• **Consigne A**: Mets en forme de tableau Markdown les entrées du jeu de données, de la ligne qui contient "Focus the Recipients input field" jusqu'à celle qui contient "click(340, 268)", toutes deux incluses. Utilise les colonnes « Numéro » et « Entrée », et laisse de côté les lignes vides.

• **Extrait de page**:
------------------------------------
La grande misère du choix électoral

Le point qui a le plus surpris dans l’interview que Marc Uyttendaele et moi-même avons donnée au Soir le 23 novembre est apparemment la perspective d’organiser un référendum sur le cadre institutionnel de la Belgique.

De fait, il y avait de quoi être surpris. Je ne suis pas un partisan déclaré du référendum, et je me rappelle fort bien Marc Uyttendaele, en 1993, s’opposant farouchement, comme Xavier Mabille, à l’idée de demander au peuple de se prononcer sur le cadre fédéral dans lequel basculait officiellement la Belgique à l’époque.

Je ne veux pas revenir, ici, sur le référendum en tant que tel, qui est à mes yeux un procédé de la dernière chance en matière institutionnelle. Mais je voudrais expliquer plus longuement en quoi la démocratie ne peut plus prétendre fonctionner sur la seule base du bulletin de vote à usage électoral, du bulletin grâce auquel nous choisissons nos représentants.

Voter pour choisir ses dirigeants avait pleinement du sens à l’époque où le peuple, modeste et peu instruit, faisait confiance à ses élites et les laissait s’occuper d’affaires qui le dépassaient. C’est un des sens, et le plus classique, de l’élection : choisir les meilleurs pour prendre en charge les intérêts supérieurs de la nation. Mais ce sens s’est fissuré, voire s’est effondré, parce que les citoyens ont cessé de se sentir inférieurs à leurs dirigeants, et parce qu’ils ne croient plus guère à un quelconque intérêt général derrière lequel chacun devrait se ranger. Au fil des générations, nous avons appris que des intérêts multiples et souvent contradictoires cohabitent au sein de la société, et qu’aucun élu ou aucun parti ne peut prétendre œuvrer pour le bien de tous. Il subsiste encore quelque chose de cette illusion en France, sous l’effet conjugué des traditions monarchique, républicaine et gaulliste, mais plus en Belgique, où l’idée de voter pour les meilleurs ou pour l’intérêt du pays ne va pas de soi, quand elle ne fait pas sourire.

Le recul des notions d’élite et d’intérêt supérieur a été compensé, chez nous, par une intense culture du pluralisme. Le bulletin de vote a longtemps permis aux grandes sensibilités idéologiques – catholique, libérale, socialiste, régionaliste et quelques autres – d’être incarnées par des partis politiques puissants, lieux d’expression des clivages et des piliers qui structuraient la société jusqu’aux alentours de 1968. Le bulletin de vote y trouvait un nouveau sens, aux yeux de l’électeur : il permettait de se faire représenter par le parti politique dans lequel on se reconnaissait, auquel on faisait confiance pour voir ses valeurs et ses intérêts âprement défendus. A la grande époque des luttes collectives (luttes de classes, philosophiques, linguistiques ou régionales), le choix électoral ne plongeait qu’une minorité de personnes dans l’hésitation, et les résultats étaient relativement stables d’un scrutin à l’autre : des pans entiers de l’électorat restaient fidèles à un parti avec lequel ils faisaient corps.
------------------------------------
Entrées du jeu de données
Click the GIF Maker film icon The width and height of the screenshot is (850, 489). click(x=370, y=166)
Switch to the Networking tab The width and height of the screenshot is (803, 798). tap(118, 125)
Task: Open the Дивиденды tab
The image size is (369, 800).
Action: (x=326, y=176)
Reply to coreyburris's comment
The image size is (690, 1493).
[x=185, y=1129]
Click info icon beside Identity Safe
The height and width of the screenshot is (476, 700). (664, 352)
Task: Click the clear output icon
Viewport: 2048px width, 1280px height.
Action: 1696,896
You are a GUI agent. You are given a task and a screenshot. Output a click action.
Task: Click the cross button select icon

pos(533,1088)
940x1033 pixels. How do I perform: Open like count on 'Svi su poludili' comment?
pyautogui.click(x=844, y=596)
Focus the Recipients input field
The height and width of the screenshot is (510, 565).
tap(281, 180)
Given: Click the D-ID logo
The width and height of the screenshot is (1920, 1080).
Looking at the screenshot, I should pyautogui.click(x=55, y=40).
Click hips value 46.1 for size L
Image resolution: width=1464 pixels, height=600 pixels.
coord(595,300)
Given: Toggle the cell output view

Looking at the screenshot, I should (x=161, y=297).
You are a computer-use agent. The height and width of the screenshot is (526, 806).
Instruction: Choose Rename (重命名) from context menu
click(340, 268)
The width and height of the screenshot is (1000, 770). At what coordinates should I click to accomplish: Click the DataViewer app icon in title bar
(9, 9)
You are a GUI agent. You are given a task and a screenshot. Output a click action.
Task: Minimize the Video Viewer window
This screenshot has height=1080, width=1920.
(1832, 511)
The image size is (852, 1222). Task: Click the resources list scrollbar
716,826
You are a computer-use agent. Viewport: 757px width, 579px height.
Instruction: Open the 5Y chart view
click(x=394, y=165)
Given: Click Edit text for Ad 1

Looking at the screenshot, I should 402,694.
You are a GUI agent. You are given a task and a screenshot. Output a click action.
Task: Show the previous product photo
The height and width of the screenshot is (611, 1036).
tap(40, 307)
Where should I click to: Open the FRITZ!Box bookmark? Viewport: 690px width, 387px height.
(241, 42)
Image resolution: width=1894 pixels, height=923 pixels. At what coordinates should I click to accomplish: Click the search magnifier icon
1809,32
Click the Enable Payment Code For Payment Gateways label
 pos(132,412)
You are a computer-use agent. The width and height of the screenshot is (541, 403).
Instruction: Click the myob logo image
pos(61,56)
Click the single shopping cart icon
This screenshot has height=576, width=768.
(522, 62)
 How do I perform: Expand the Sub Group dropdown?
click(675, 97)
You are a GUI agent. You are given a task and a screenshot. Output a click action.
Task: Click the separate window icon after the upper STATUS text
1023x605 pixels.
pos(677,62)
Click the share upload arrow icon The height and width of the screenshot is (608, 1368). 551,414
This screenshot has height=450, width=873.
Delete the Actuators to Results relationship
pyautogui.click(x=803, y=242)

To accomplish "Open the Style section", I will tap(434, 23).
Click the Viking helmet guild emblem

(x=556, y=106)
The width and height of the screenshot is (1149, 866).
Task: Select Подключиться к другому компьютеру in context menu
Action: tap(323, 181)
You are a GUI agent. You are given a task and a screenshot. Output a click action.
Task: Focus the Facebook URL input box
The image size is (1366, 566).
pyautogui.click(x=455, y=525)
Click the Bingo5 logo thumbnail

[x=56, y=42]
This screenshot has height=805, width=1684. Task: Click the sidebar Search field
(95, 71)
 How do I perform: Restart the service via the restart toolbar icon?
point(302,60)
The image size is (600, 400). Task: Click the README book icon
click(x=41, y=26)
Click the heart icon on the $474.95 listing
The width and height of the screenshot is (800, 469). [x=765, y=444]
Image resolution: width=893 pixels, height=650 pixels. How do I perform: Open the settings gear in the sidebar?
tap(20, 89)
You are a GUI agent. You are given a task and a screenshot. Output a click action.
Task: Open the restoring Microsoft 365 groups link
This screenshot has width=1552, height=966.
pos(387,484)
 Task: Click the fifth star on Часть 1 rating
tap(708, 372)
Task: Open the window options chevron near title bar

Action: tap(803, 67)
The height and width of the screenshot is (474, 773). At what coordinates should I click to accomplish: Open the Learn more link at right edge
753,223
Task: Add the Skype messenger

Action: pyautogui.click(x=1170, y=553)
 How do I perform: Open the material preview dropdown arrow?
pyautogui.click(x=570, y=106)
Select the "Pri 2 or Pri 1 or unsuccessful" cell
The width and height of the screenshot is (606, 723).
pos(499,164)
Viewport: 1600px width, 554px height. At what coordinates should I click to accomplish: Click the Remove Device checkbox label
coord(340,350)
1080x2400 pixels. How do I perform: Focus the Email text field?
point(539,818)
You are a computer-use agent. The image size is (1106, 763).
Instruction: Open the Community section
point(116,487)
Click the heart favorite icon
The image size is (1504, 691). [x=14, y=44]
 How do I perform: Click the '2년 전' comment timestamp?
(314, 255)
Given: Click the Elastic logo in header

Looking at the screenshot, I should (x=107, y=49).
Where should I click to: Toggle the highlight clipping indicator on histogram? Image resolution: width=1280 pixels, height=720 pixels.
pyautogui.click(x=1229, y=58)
------------------------------------
• **Consigne B**: Recopie à l'identique le passage du texte sur le choix électoral qui va de "Je ne veux pas" jusqu'à "choisissons nos représentants.".

• **Résultat attendu A**:
| Numéro | Entrée |
|---|---|
| 1 | Focus the Recipients input field |
| 2 | The height and width of the screenshot is (510, 565). |
| 3 | tap(281, 180) |
| 4 | Given: Click the D-ID logo |
| 5 | The width and height of the screenshot is (1920, 1080). |
| 6 | Looking at the screenshot, I should pyautogui.click(x=55, y=40). |
| 7 | Click hips value 46.1 for size L |
| 8 | Image resolution: width=1464 pixels, height=600 pixels. |
| 9 | coord(595,300) |
| 10 | Given: Toggle the cell output view |
| 11 | Looking at the screenshot, I should (x=161, y=297). |
| 12 | You are a computer-use agent. The height and width of the screenshot is (526, 806). |
| 13 | Instruction: Choose Rename (重命名) from context menu |
| 14 | click(340, 268) |

• **Résultat attendu B**:
Je ne veux pas revenir, ici, sur le référendum en tant que tel, qui est à mes yeux un procédé de la dernière chance en matière institutionnelle. Mais je voudrais expliquer plus longuement en quoi la démocratie ne peut plus prétendre fonctionner sur la seule base du bulletin de vote à usage électoral, du bulletin grâce auquel nous choisissons nos représentants.